**Ziele**
a: Beantworte anhand des Textes über die Saison von Lok folgende Fragen:
(i) Auf welchem Rang beendete Lok die Meisterschaft, und welche Mannschaften lagen davor?
(ii) Gegen welchen Gegner und mit welchem Ergebnis gewann Leipzig den FDGB-Pokal?
(iii) Wie viele Zuschauer sahen das Pokalfinale, und in welchem Stadion wurde es gespielt?
b: Nimm den Text über die Saison von Lok nach seinem letzten Satz wieder auf und schreibe ihn weiter.

**Vorliegender Text**

┄┄┄┄┄┄

Im Juni eroberten sichdie Leipziger den FDGB-Pokal
Für den damaligen Lok-Trainer grenzt es noch heute an ein Wunder, dass die Saison dann so erfolgreich verlief: „Ich hätte nie gedacht, dass wir aus dem Jahr noch so viel machen würden.“ Außer dem famosen Ritt durch den Europapokal der Pokalsieger legte Lok eine gute Meisterschaftssaison mit Rang drei hinter Dynamo Dresden und dem BFC Dynamo hin. Im Juni holte sich Leipzig den FDGB-Pokal nach einem 4:1-Sieg gegen Hansa Rostock. Vor 47.000 Zuschauern im Stadion der Weltjugend in Berlin hatten Dieter Kühn (2), Hans-Jörg Leitzke und Olaf Marschall den Rückstand (Heiko März) noch gedreht.

┄┄┄┄┄┄

**Vorliegende Daten**

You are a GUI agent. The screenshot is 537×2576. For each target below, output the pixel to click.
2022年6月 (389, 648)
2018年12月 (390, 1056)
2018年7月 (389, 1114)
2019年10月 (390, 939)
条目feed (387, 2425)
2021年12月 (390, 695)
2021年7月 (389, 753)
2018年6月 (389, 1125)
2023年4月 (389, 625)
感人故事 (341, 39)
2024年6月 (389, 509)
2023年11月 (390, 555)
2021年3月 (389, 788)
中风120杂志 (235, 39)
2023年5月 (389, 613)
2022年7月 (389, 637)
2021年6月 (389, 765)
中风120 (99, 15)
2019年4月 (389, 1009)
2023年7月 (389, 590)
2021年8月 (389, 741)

┄┄┄┄┄┄

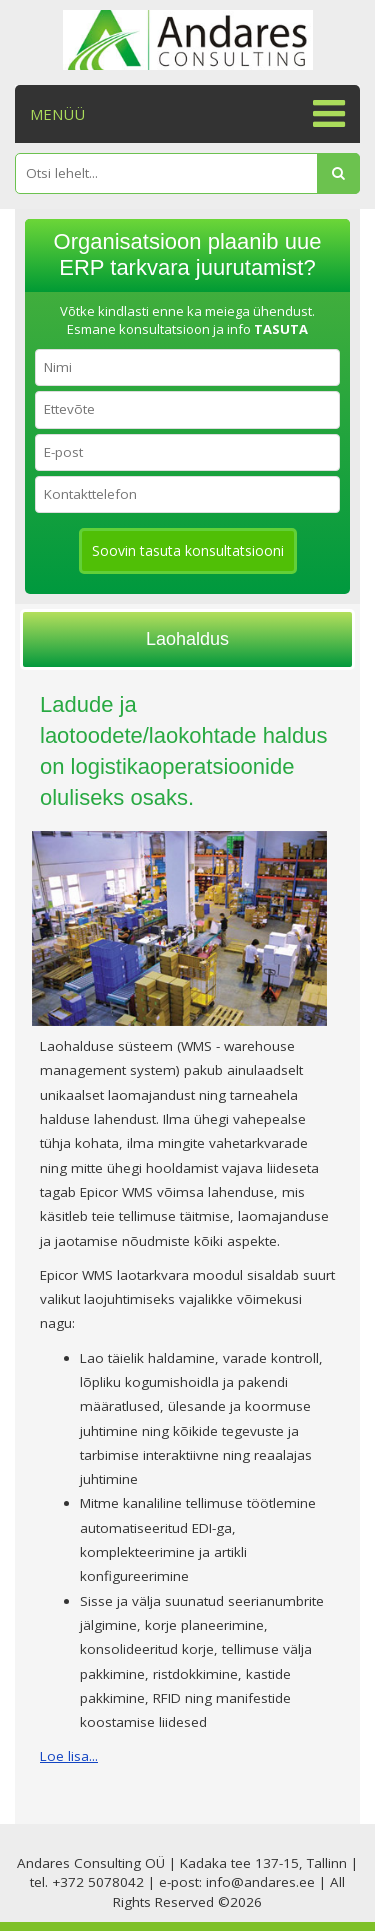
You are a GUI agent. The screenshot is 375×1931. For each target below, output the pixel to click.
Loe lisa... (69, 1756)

┄┄┄┄┄┄

**Ergebnisse**
a:
(i) Lok wurde Dritter, hinter Dynamo Dresden und dem BFC Dynamo.
(ii) Leipzig gewann mit 4:1 gegen Hansa Rostock.
(iii) 47.000 Zuschauer sahen das Finale im Stadion der Weltjugend in Berlin.

b:
Das Endspiel um den Europapokal der Pokalsieger war zu dem Zeitpunkt schon gespielt. Am 13. Mai 1987 verlor Lok gegen das von Johan Cruyff trainierte Ajax Amsterdam mit 0:1. Marco van Basten schoss im Olympiastadion von Athen das entscheidende Tor, in der 21. Minute war er eine Sekunde eher am Ball als Matthias Lindner.
Finale gegen Ajax Amsterdam verloren
Die Frische und Unbekümmertheit aus den Spielen zuvor gegen Glentoran Belfast, Rapid Wien, FC Sion und Girondins Bordeaux hatten die Sachsen im Finale nicht mehr. „Man muss sagen, dass uns gegen Ajax der Saft fehlte. Und Ajax war eine Weltklasse-Elf“, sagt Thomale. Mit Spielern wie Marco van Basten, Frank Rijkaard, Arnold Mühren, John van‘t Schip und Jan Wouters wurden die Niederländer ein Jahr später Europameister.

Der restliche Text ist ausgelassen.